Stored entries
>>>>>

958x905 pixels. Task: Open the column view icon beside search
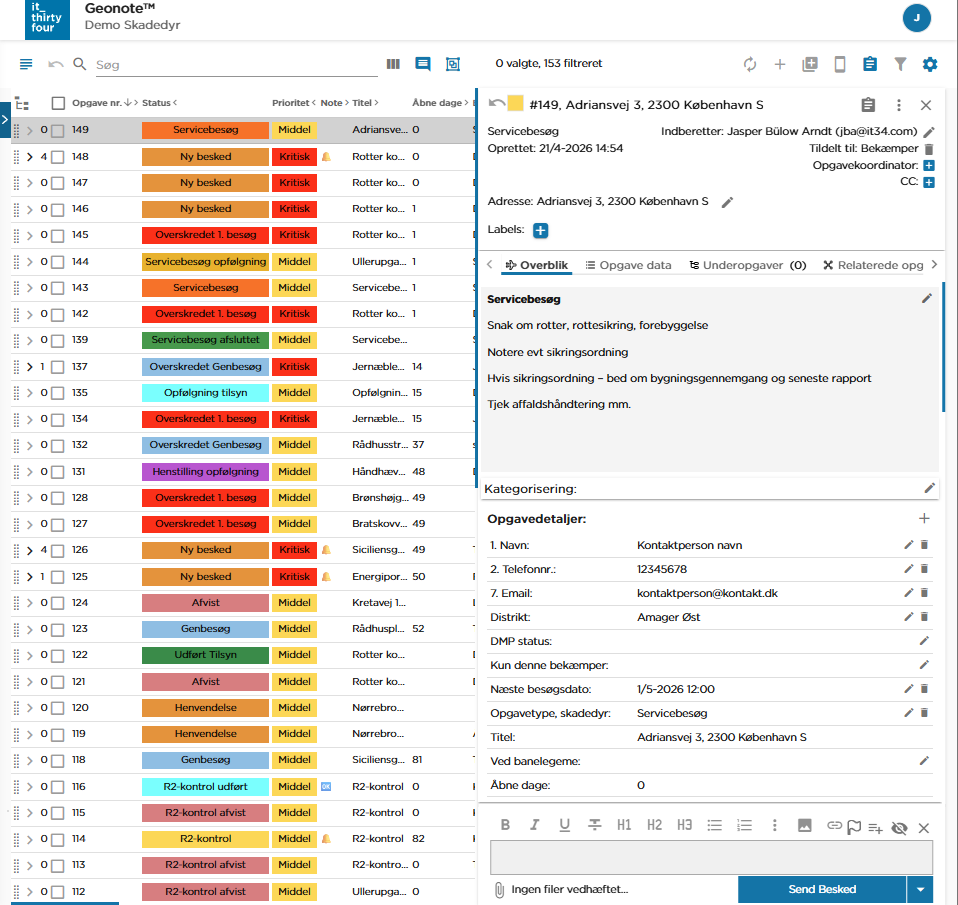coord(393,64)
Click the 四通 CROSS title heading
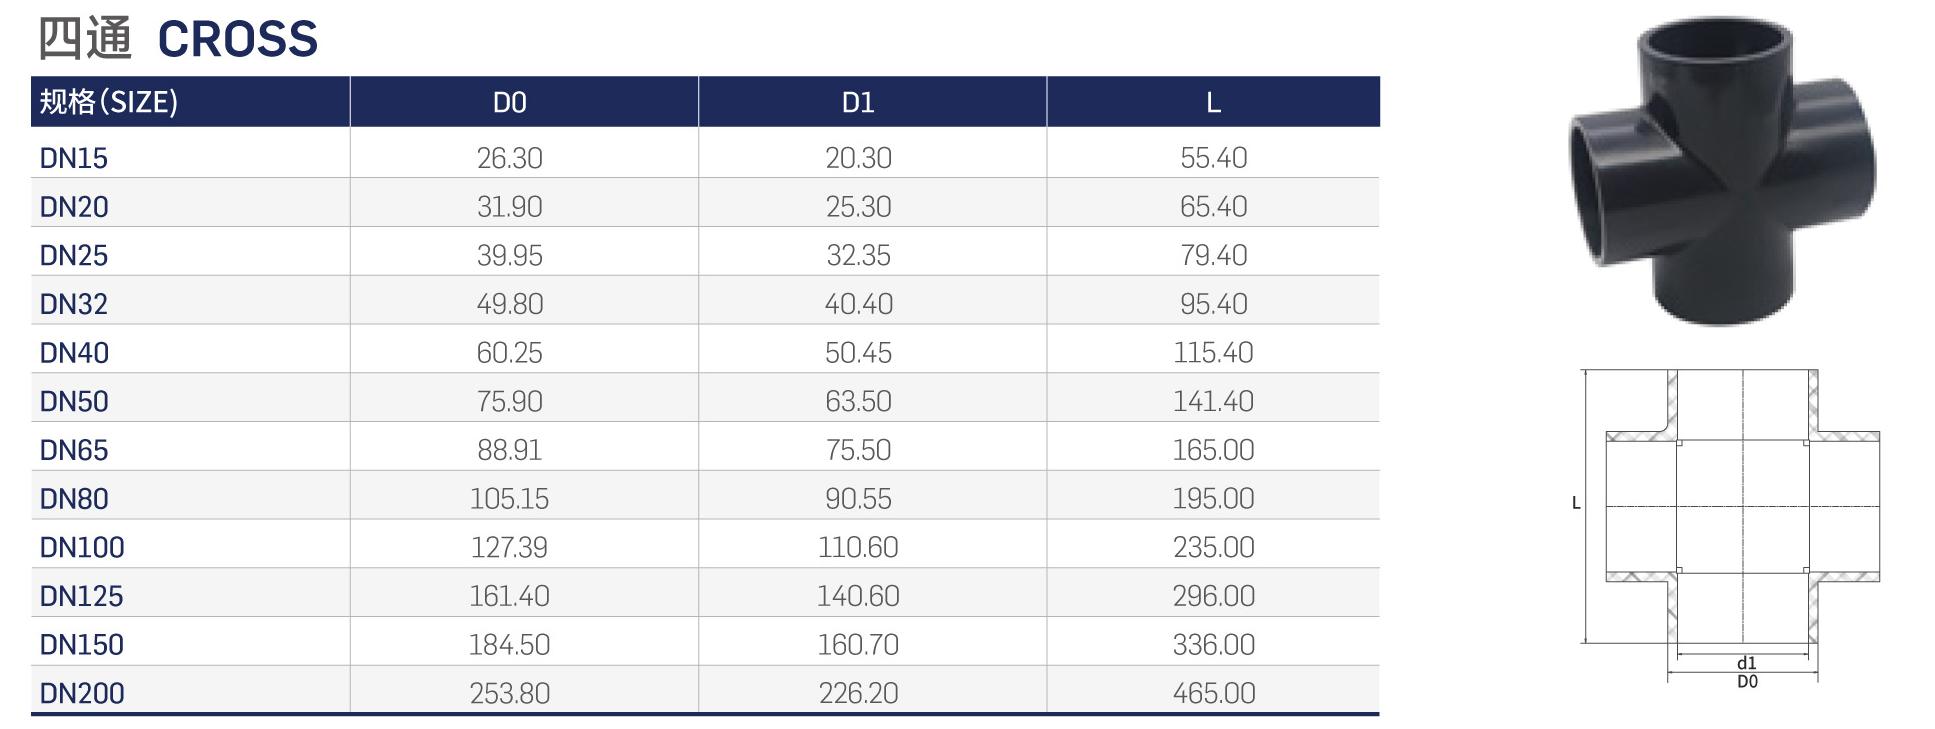 coord(178,39)
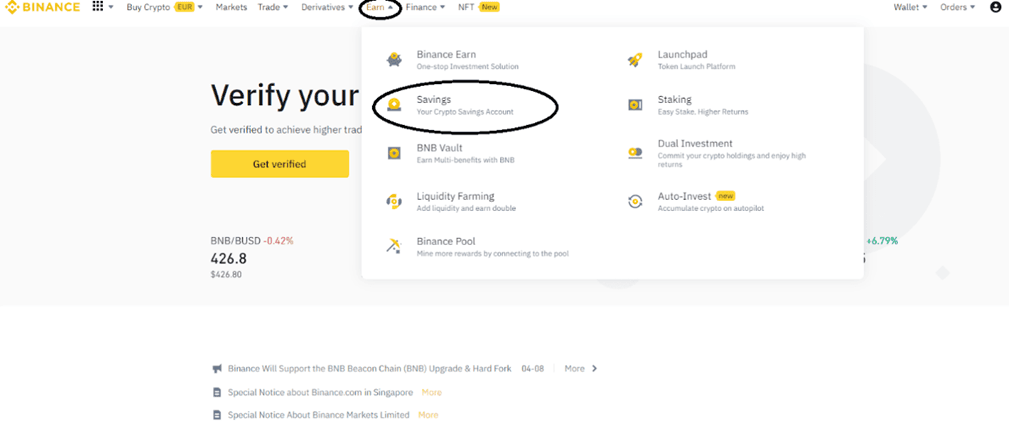Click the Binance logo
This screenshot has height=425, width=1009.
pyautogui.click(x=45, y=7)
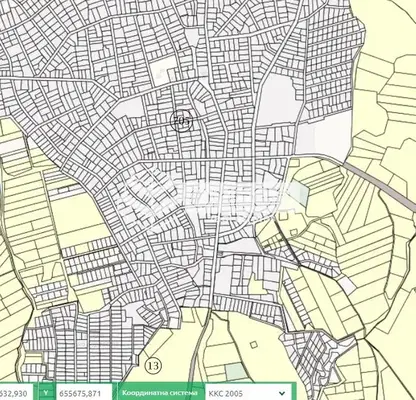This screenshot has height=400, width=416.
Task: Click the X coordinate field showing 632,930
Action: [x=16, y=394]
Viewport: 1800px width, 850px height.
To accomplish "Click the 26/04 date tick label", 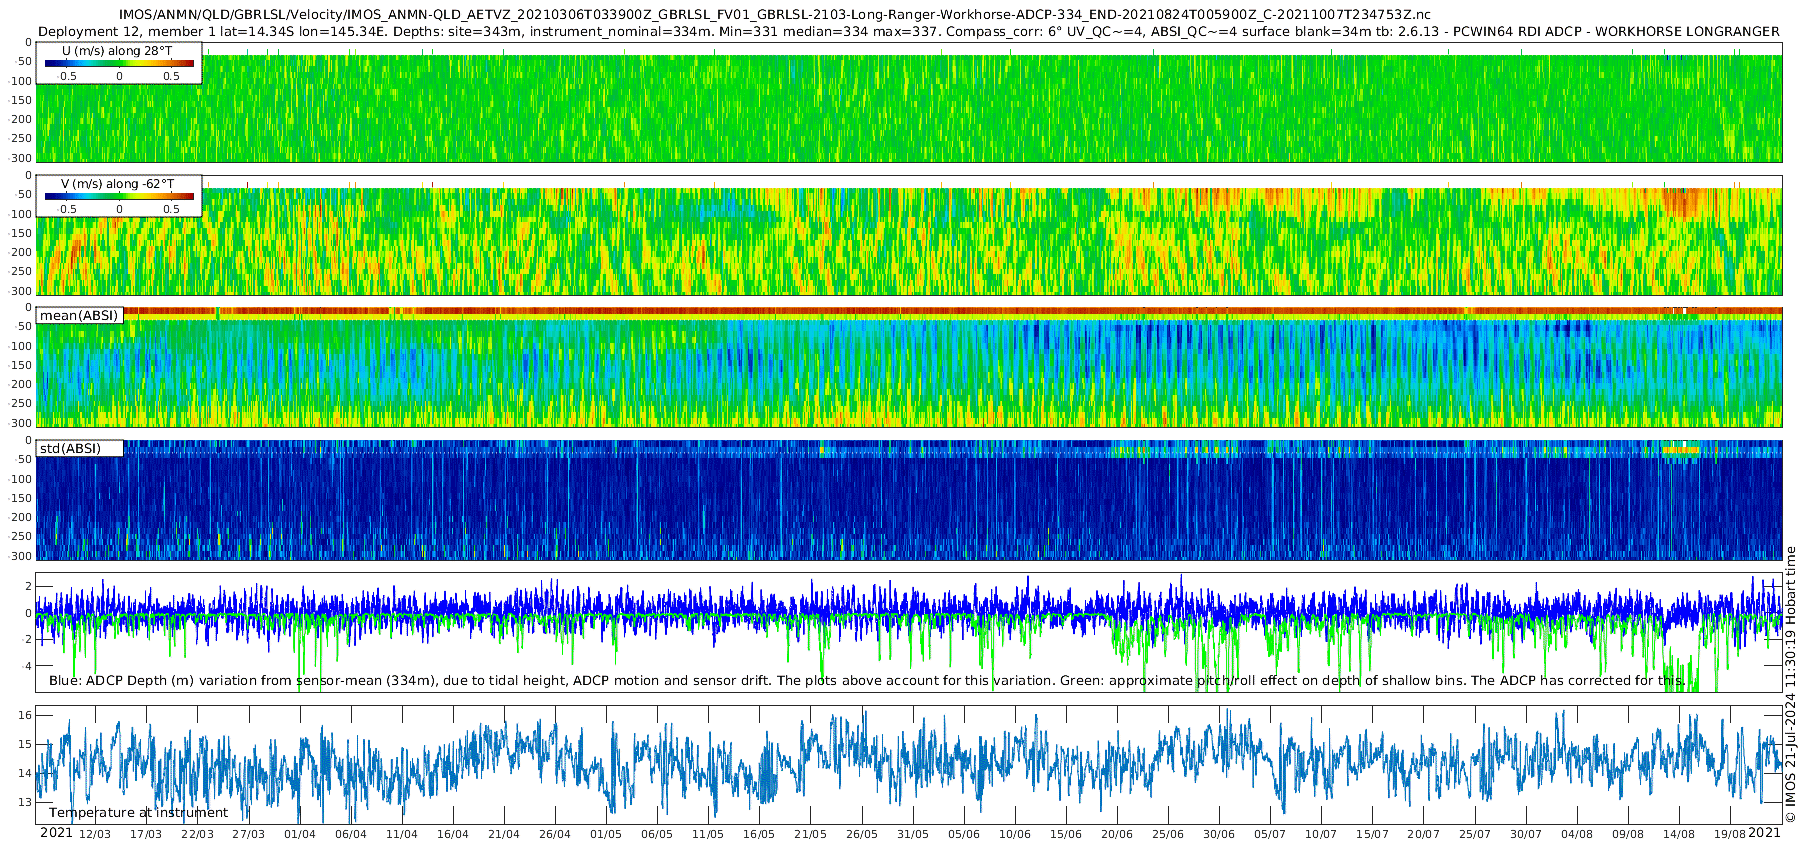I will pyautogui.click(x=555, y=834).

<<<<<

Your objective → State how many of the lines above contain the string "Task", treating uppercase and lowercase as different. Reply with the number only.

Result → 2